“It was my fortune this summer to witness several storms of such intensity that I became impressed with the routine of their procedure. The sea—grown dark, heavy, and oily—is first flicked and spotted, and then strangely lighted, all over, with the dash of rain and hail; the sun is made lurid, then shrouded, and then hidden by a metallic sky; the clouds grow gloomy and sullen until they are shattered by peals of thunder and riven by livid lightnings. Then the wind rushes, howls, and roars; tearing and hurtling the clouds and tumbling and lashing the waves until they leap and plunge, reel and writhe, flinging up hissing foam and whirling spray ‘shrewd with salt.’ It is undoubtedly glorious—but I like it best when it is over, leaving the torn waves heavy with foam as a reminder, by contrast, of the quieter beauties of a calmer sea.
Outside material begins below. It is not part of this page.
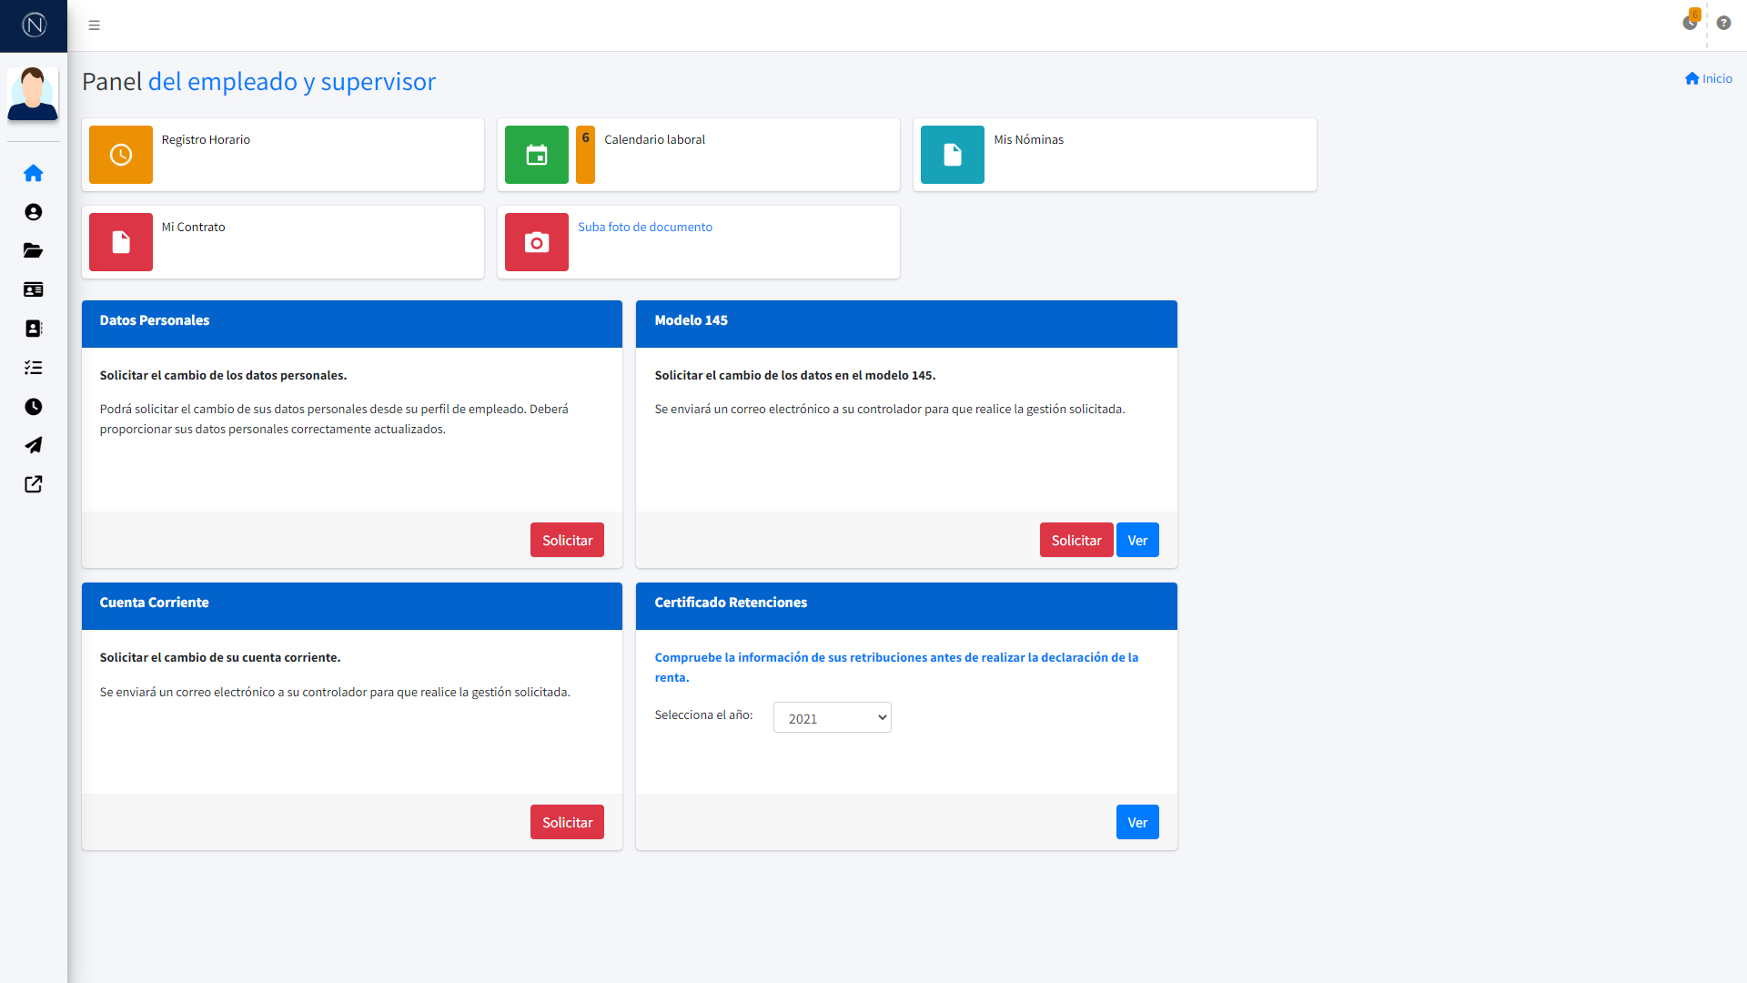Open the folder icon in sidebar

[x=34, y=250]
“Even the sky, the most beautiful thing that we know, seems to multiply its beauty by the sea. One day I saw night gradually lapsing into dawn. The sea glimmered as though the stars had come down, and then flashed until, in the language of Swinburne, it blossomed rosily and flowered in the sun, floating all fiery upon the burning water. I saw many long mornings of sapphire sky and lapis-lazuli sea, and many noons when the waves glittered until their spray became diamonds. Through long afternoons the sea reflected sky and clouds in every shade of silver, blue, and green. The amber fire of the setting sun not only made the heavens splendid, but poured both direct and reflected rays upon the sea until nothing but the idea of a stupendous opal could suggest its coloring. Later, all would fade until land was lost, the sea grew deep and dark, and the only light was the foam and the reflections of the stars. With the moon, all grew new again. Rising low and large, it threw a broad, undulating pathway as golden as that of the sun was silver. Where it reached the shore its glitter extended along the surf, gleaming over the sands, and twinkling wherever spray or dew had fallen. Later yet, as the moon quietly sank, the general illumination grew dim, until obscurity covered land and sea alike, and the sea seemed to merge into infinite space.
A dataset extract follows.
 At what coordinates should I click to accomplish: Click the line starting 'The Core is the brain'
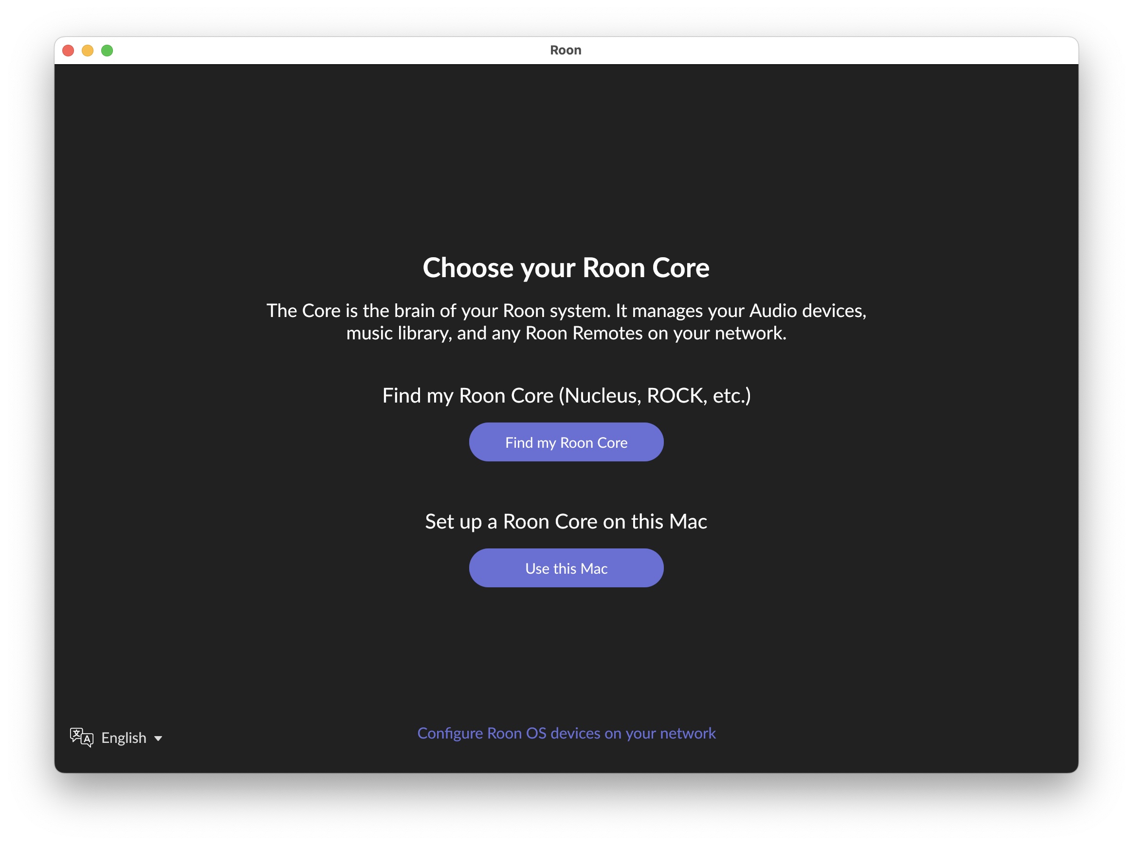(566, 310)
“Then, as at no other time, one hears the sound of the sea. I spent many hours listening, endeavoring to analyze it, and to interpret its effect. Its continuity and variety are perhaps its most striking characteristics. It is so ceaseless that it suggests the everlasting. Within this perpetuity it rises and sinks, leaps and falls, gathers and dissolves; it sweeps and rolls, sways and trembles; it seems to approach and withdraw, to flow and overflow; it sounds and resounds, repeats and changes. And well it may do all this and more, considering that its source is a countless number and variety of waves, surging, breaking, and seething among themselves; rushing, plashing, lapping on the shore, chafing sand, rattling pebbles, grating shells, grinding rocks:—all of the resulting sound being constantly varied as well as augmented by breeze, wind, and storm; by the configuration and reverberating qualities of the shore; and by the varying acoustic properties of the atmosphere.
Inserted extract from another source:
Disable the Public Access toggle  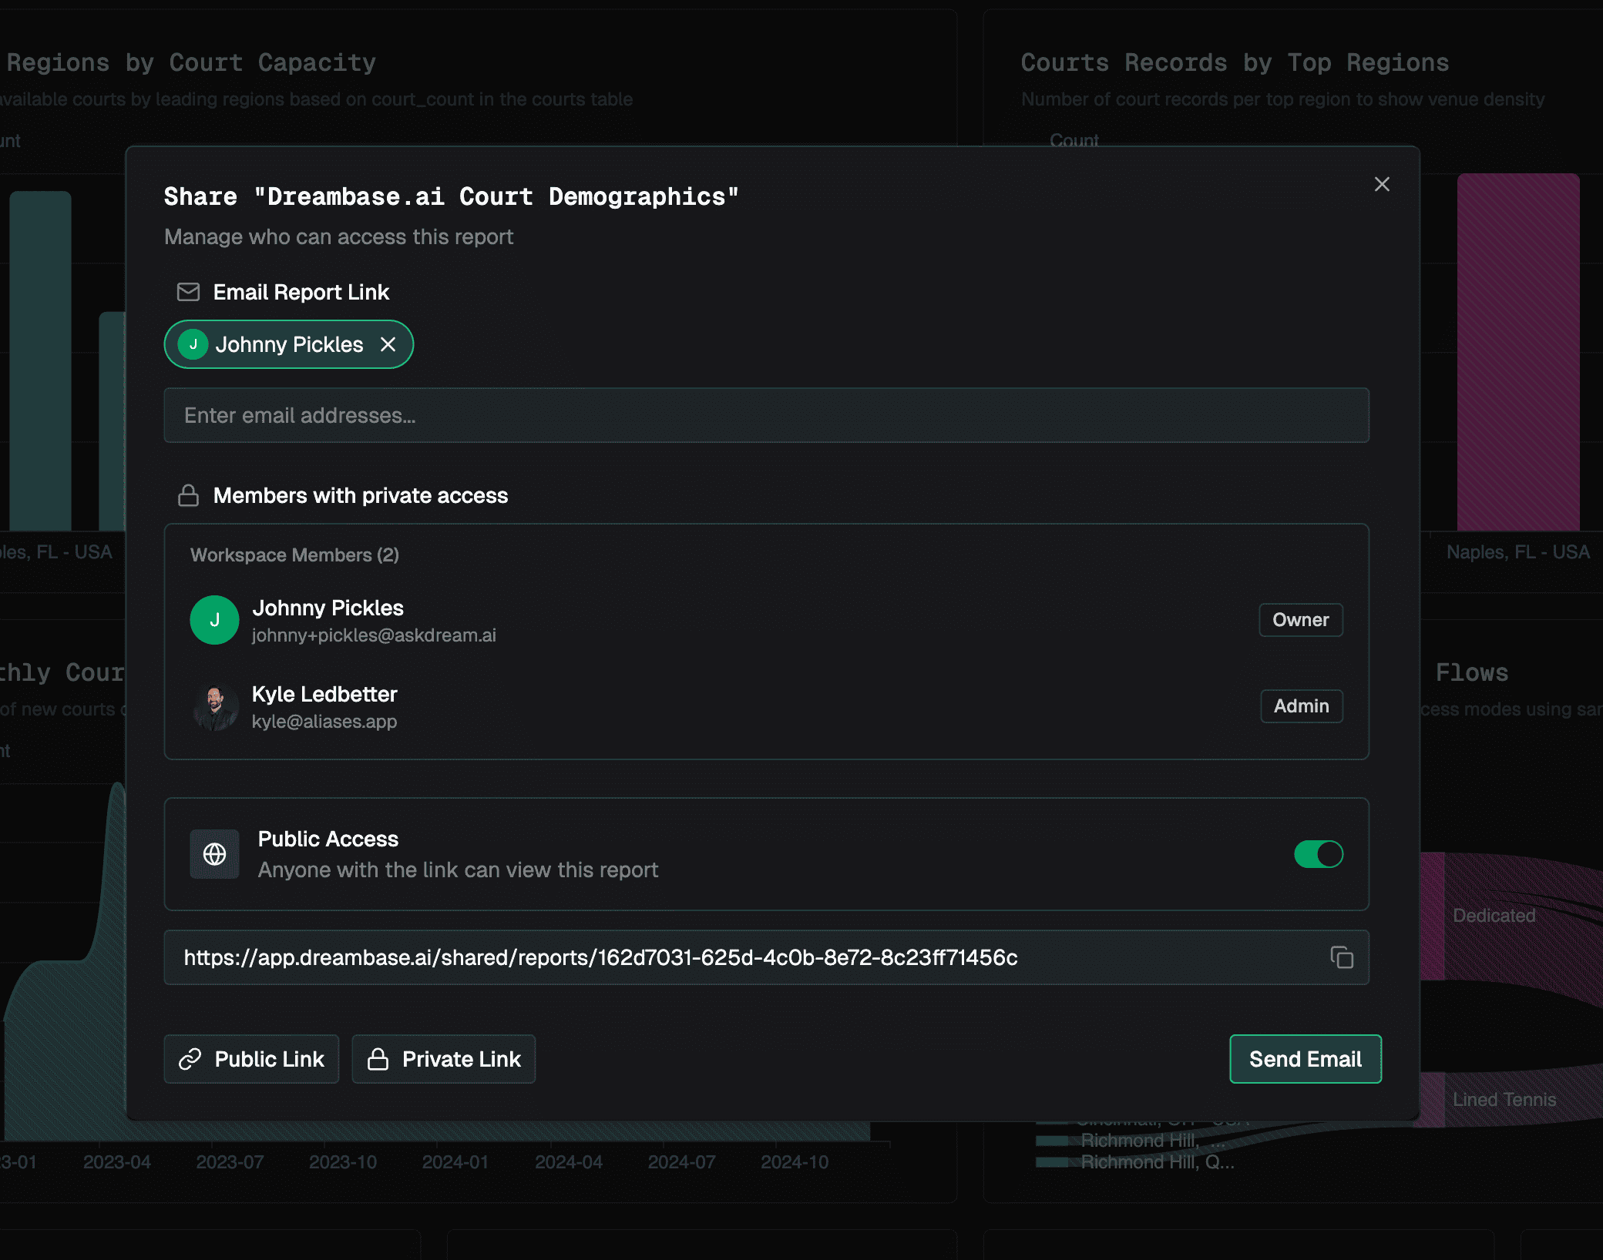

“Analysis being thus nearly baffled, I turned to analogy, and found the sound like the rumble of thunder, the crash of falling rocks, the rush of cataracts; like the quiver of green branches and the rustle of dry leaves; like the bellow and roar of animals; the clash of arms and armor. It is very much like music in its elements of monotone, chord, cadence, melody, and harmony; its relations of continuity, rhythm, repetition, and variation; in its sounds as of cymbal, tympani, bell, trumpet, viol, harp, or organ; its suggestions of symphony or chorale. It is, perhaps, most of all like the human voice, half audible in whisper or murmur; inarticulate in sigh or sob; muffled in mutter or moan; hushed in lullaby or croon; blended in a unison of song or supplication; confused in the hum and rumor, the call and shout, the clamor or tumult of great crowds.
“From such prosing of my own I turned to the record and interpretation of sea music by the poets. From them I collected an alphabetical list of characterizations, and by the time that I had accumulated about one hundred I fell so into their spirit that I, myself, produced the following—as yet unnamed—poetic fragment:
Always attunéd, its anthem billowing, breaking is blown;
Ceaseless, its cadenced complaining deepens to dirge or to drone;
Ever its eloquent echo falling, again flies free,
Till it gathers and grows in grandeur like heaven’s high harmony.
“I stopped there, because ‘kissing’ was the next striking epithet and that seemed rather too fanciful, although the Swinburnian spirit aroused by the composition yearned, so to speak, to go on to ‘mightily murmured the main’ and ‘sonorously sounded the sibilant sea.’